> Text to read:
Amy and I - if we can get over being horny for each other I think we'll have a great friendship. Even with being horny it's solid-seeming. She came over for dinner last week and we talked about her ongoing film projects. She seems to be in the midst of some kind of renaissance, writing up at Swinney.org, even reconsidering what to do with her web site Eggthings. She's talking excitedly about scripts and collaboration. Maybe it's the summertime.
Visiting her apartment is a testament to her reconfiguration - the space is both a haven for tools and art materials, as well as a giant canvas itself. When we lived together she spoke of wanting to learn carpentry; here she's built herself giant sliding wooden doors and drywall. And it looks solid! My mental barriers, like how do you attach a wood frame to concrete, she's surpassed - she has the right tools to drill and nail and shoot into concrete. I have wireless internet routers and digital camera battery chargers, she's got power saws and nail guns. And she's got a video editing computer set up.

> Dataset:
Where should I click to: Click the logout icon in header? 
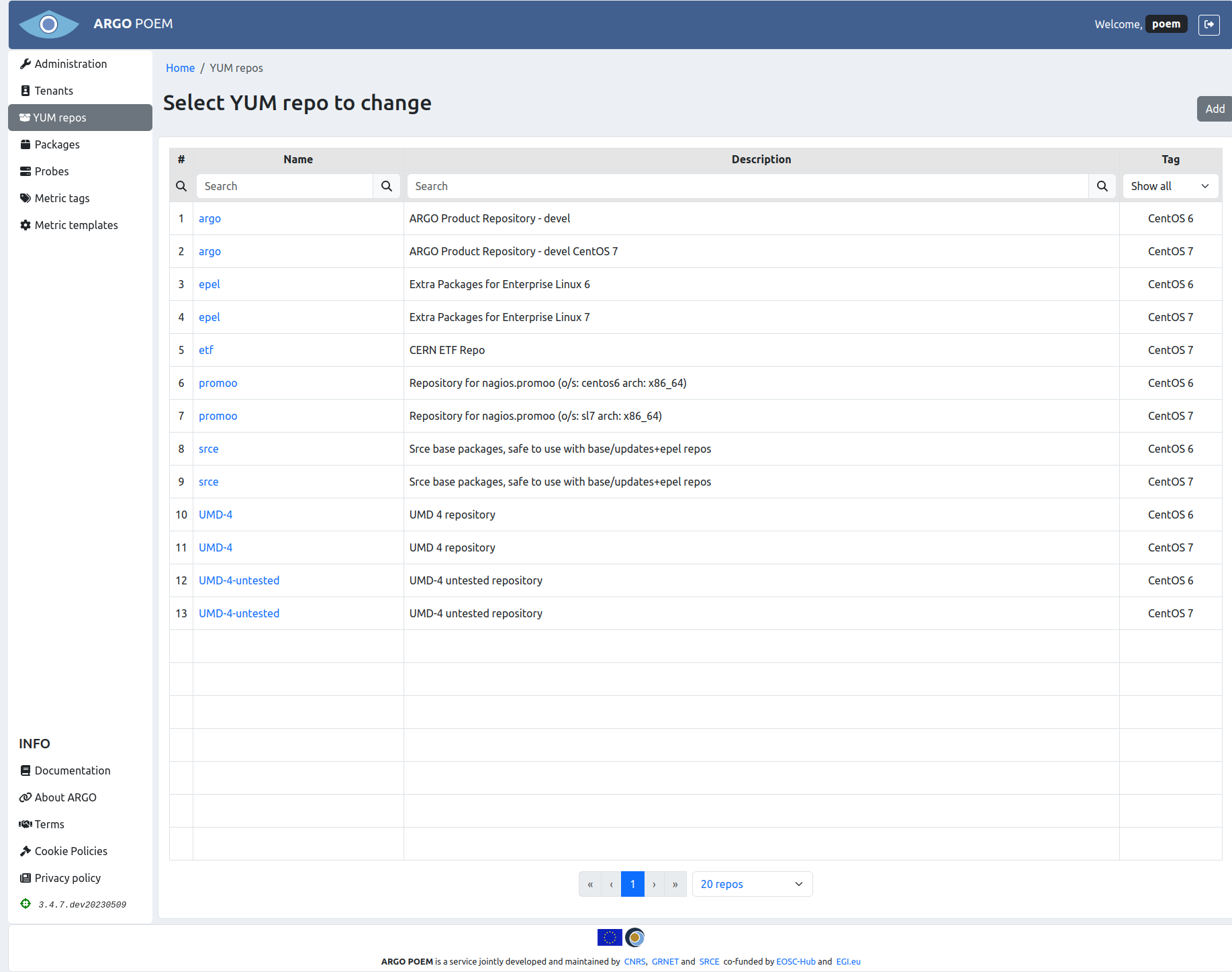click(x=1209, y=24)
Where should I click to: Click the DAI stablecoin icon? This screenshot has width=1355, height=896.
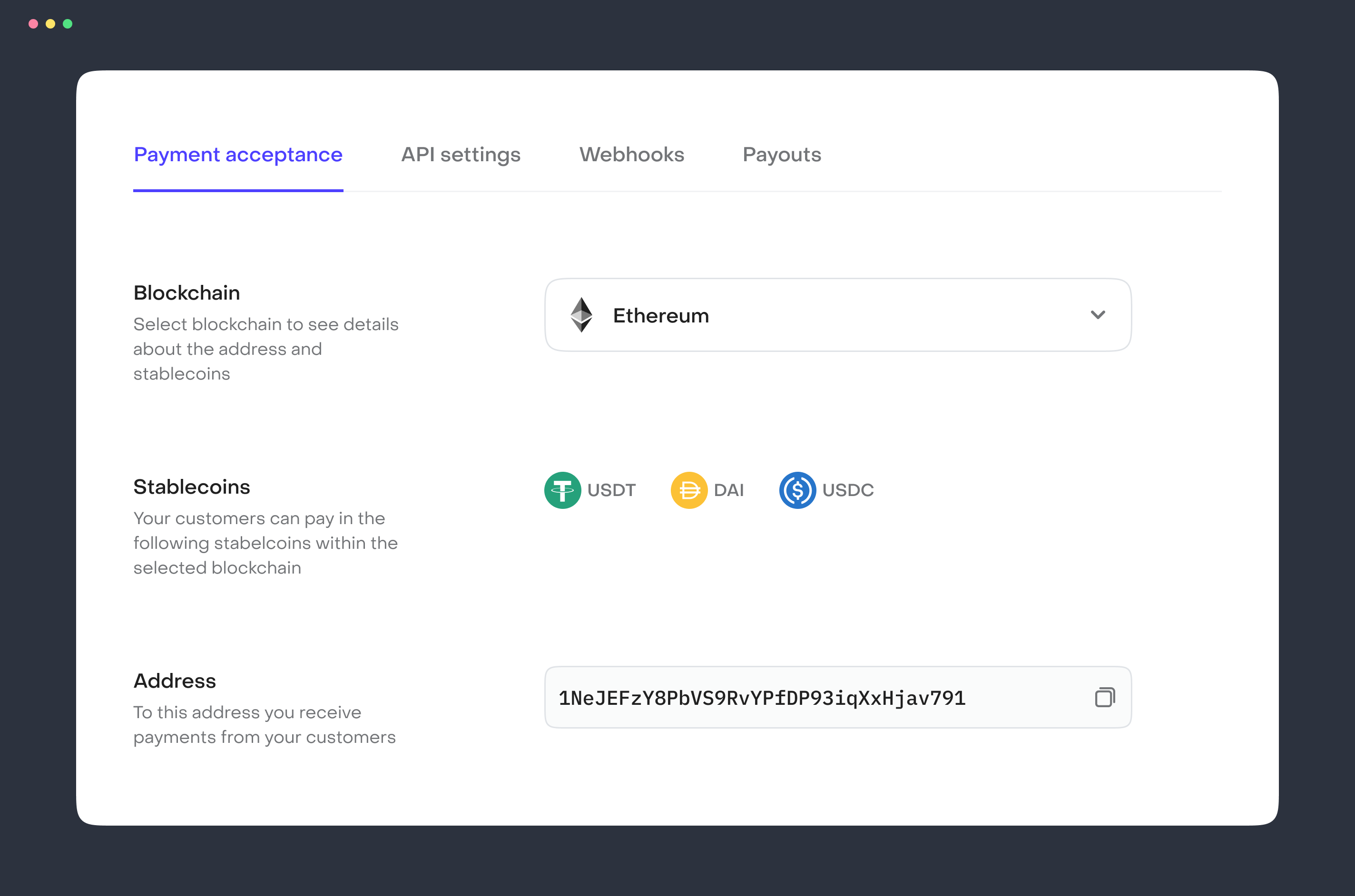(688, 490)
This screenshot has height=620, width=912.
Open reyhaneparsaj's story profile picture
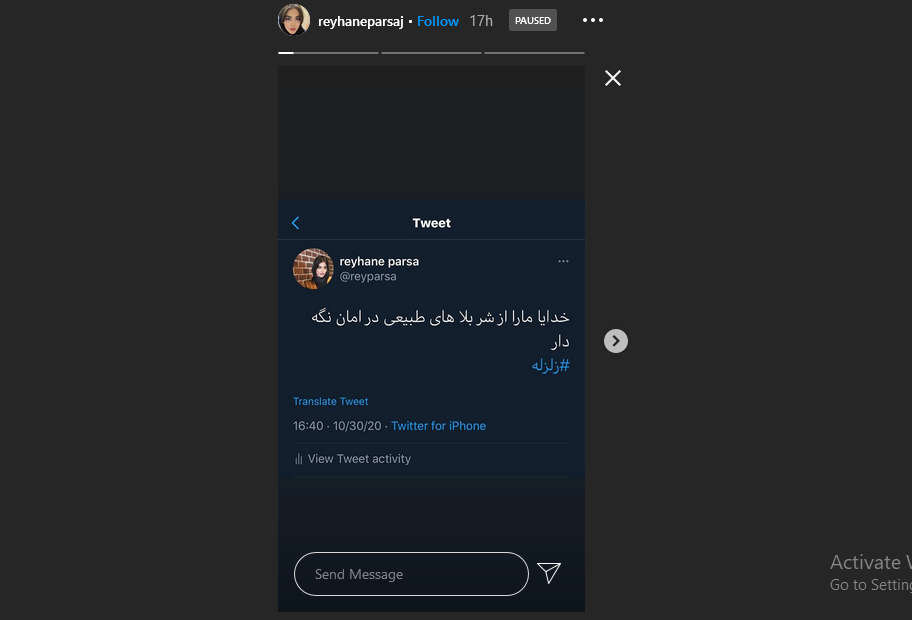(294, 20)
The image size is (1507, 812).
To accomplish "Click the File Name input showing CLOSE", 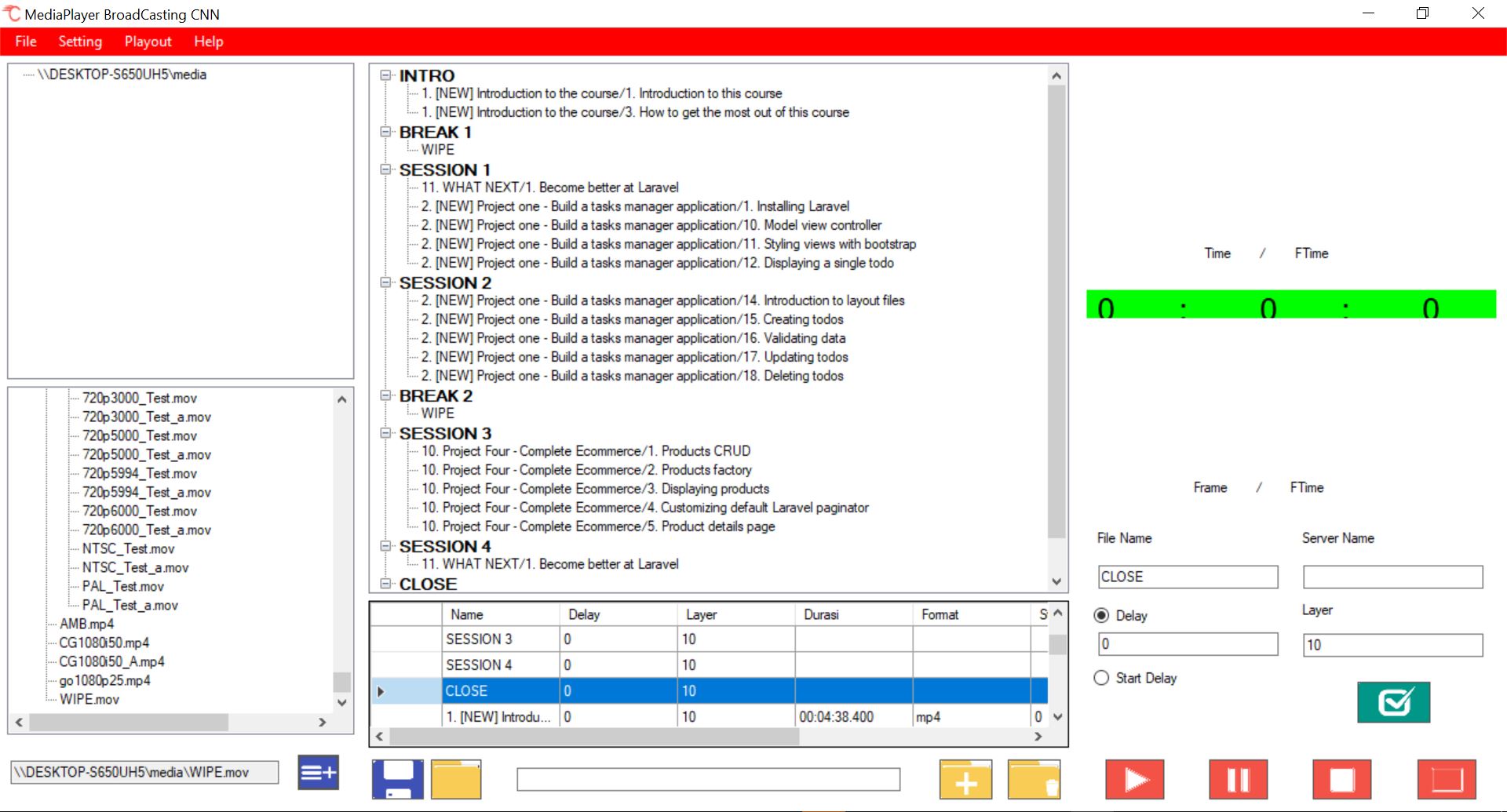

> Tasks to perform:
**a)** From the last two sentences of the post about Amy, list each piece of equipment the writer says she has.
**b)** According to the post about Amy, what has she built herself in her apartment?

> Results in order:
**a)**
- Power saws
- Nail guns
- A video editing computer

**b)** Giant sliding wooden doors and drywall.